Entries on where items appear

——

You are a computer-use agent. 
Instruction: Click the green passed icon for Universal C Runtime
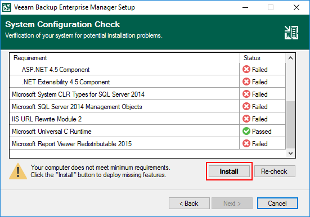246,131
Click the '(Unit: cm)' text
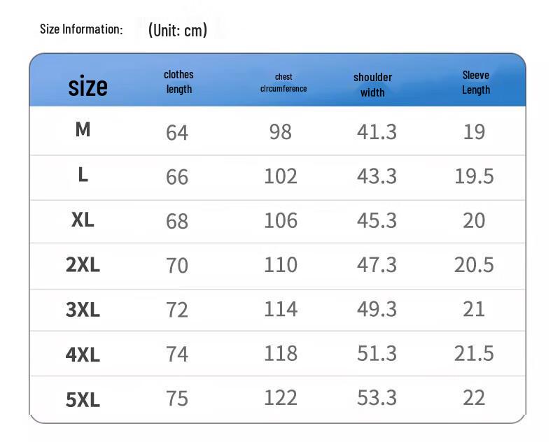 tap(178, 30)
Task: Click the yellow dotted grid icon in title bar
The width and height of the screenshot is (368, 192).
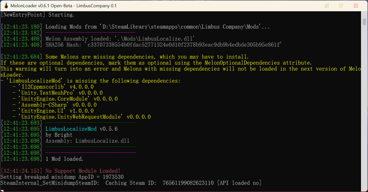Action: (x=341, y=6)
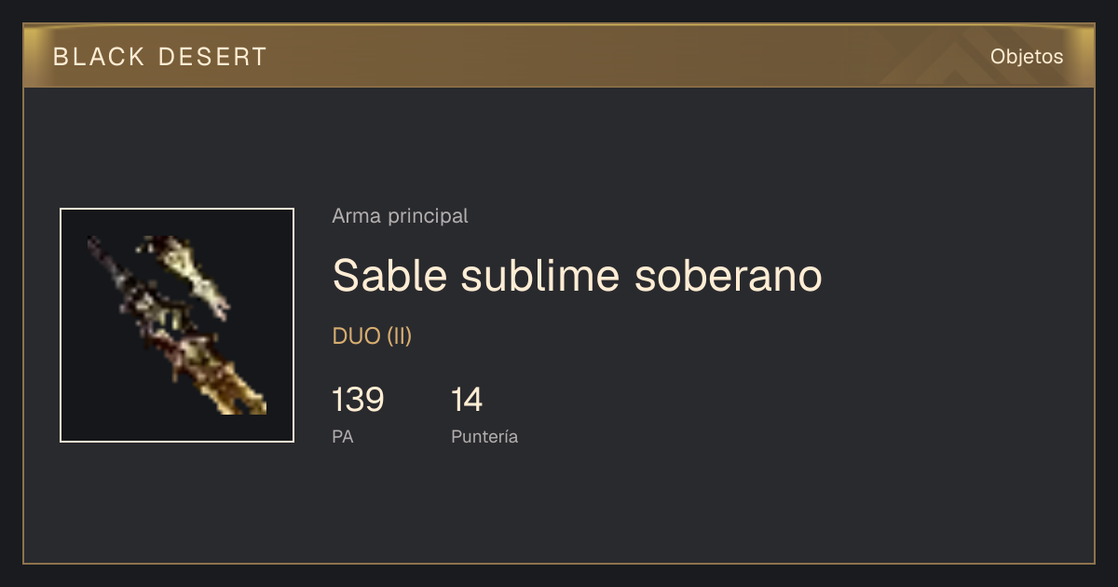Click the word BLACK in the header
This screenshot has width=1118, height=587.
point(99,57)
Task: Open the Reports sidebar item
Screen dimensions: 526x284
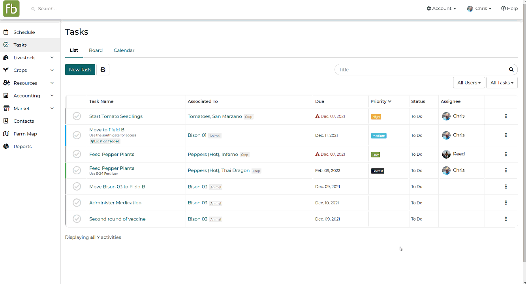Action: 23,146
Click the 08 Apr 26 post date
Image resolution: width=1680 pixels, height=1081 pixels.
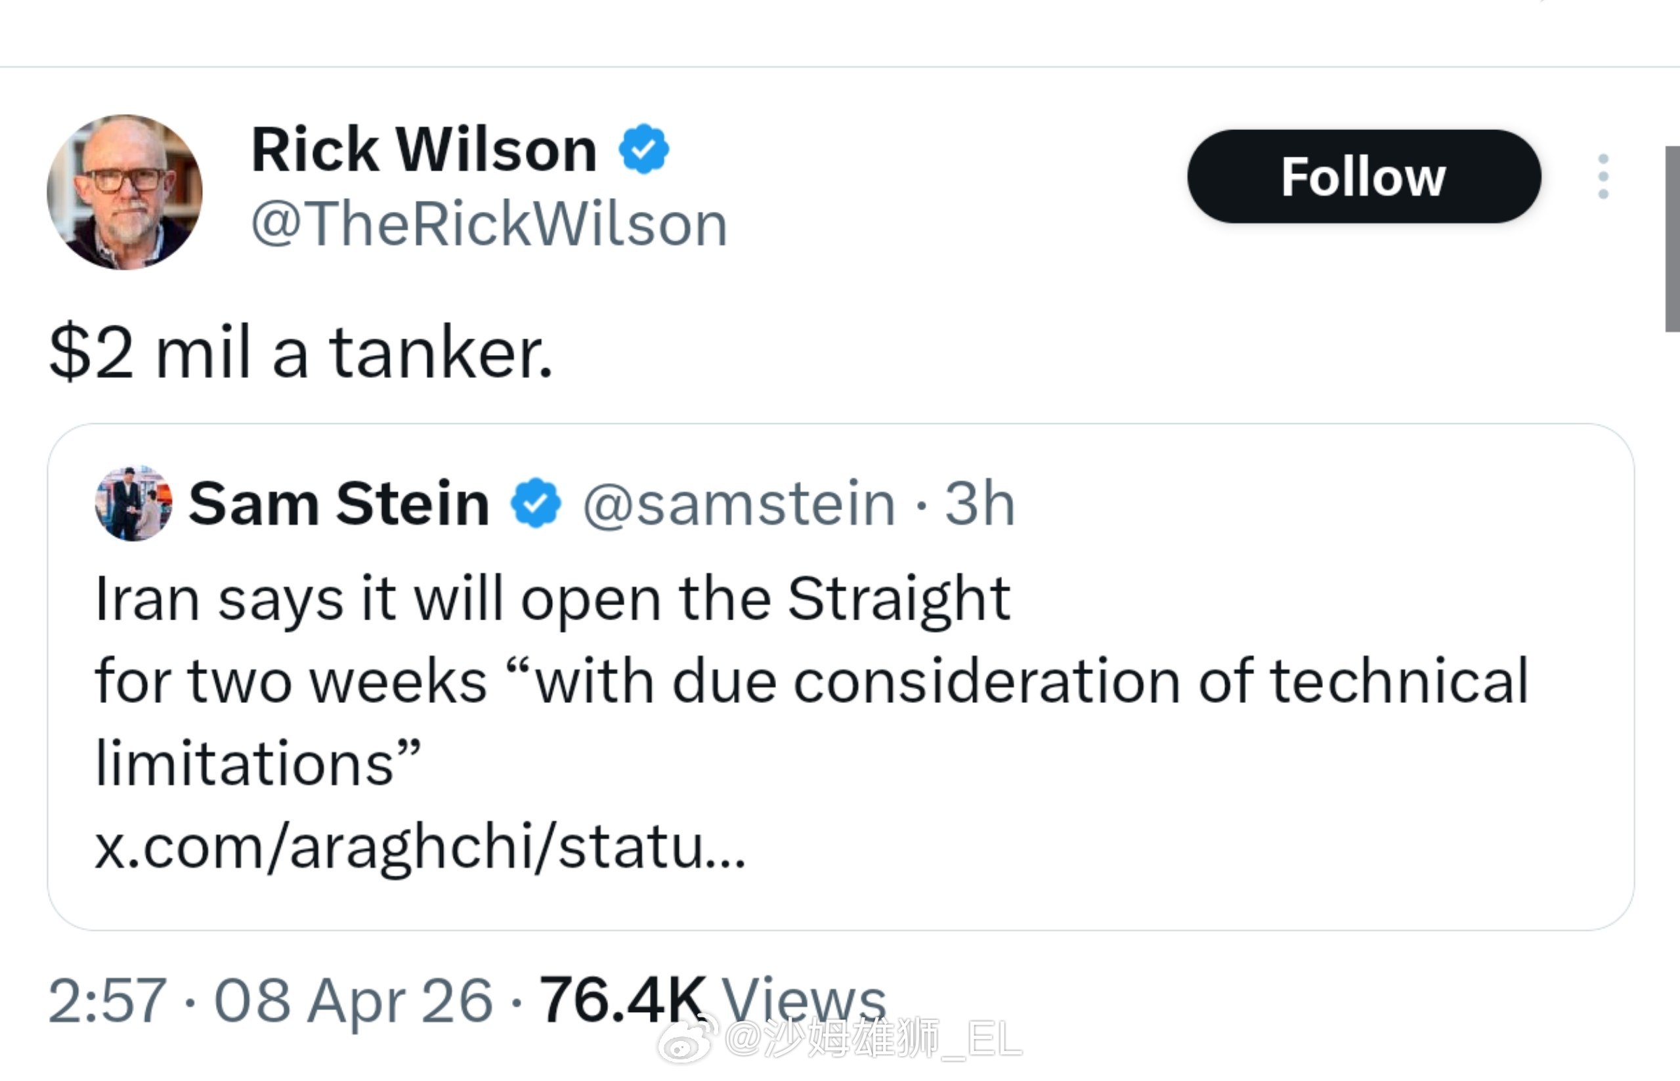click(353, 1000)
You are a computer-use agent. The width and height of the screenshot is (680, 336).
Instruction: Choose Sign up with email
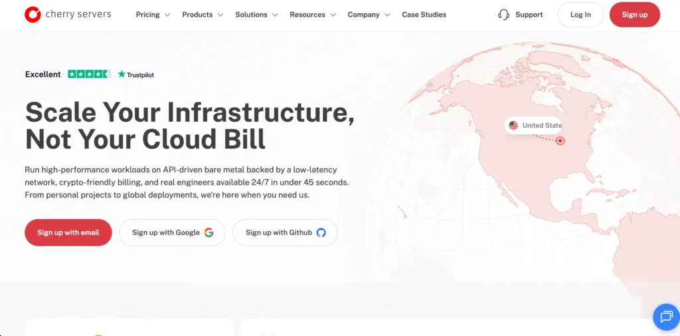click(x=68, y=233)
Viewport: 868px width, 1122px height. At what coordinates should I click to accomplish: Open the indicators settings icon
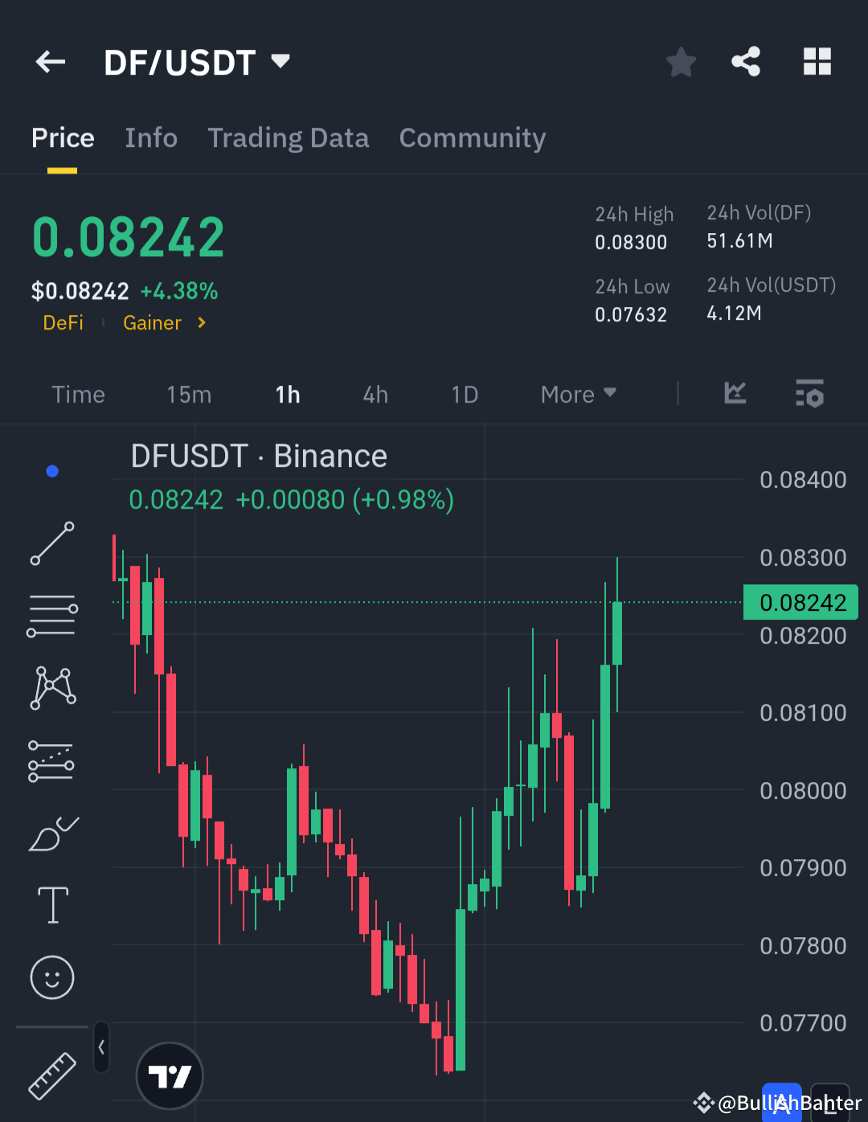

——

* **DIRECTION**: Update the items above by replacing "Instruction" with "Directive" wherever it occurs, leaving everything else unchanged, and write them out again without the pictures.

* **WORKED ANSWER**:
You are a computer-use agent. 
Directive: Click the green passed icon for Universal C Runtime
246,131
Click the '(Unit: cm)' text
 tap(178, 30)
Task: Click the yellow dotted grid icon in title bar
The width and height of the screenshot is (368, 192).
Action: (x=341, y=6)
Click the word BLACK in the header
This screenshot has width=1118, height=587.
point(99,57)
Task: Open the Reports sidebar item
Screen dimensions: 526x284
Action: 23,146
Click the 08 Apr 26 post date
Image resolution: width=1680 pixels, height=1081 pixels.
click(353, 1000)
You are a computer-use agent. The width and height of the screenshot is (680, 336).
Directive: Choose Sign up with email
click(x=68, y=233)
Viewport: 868px width, 1122px height. At what coordinates should I click to accomplish: Open the indicators settings icon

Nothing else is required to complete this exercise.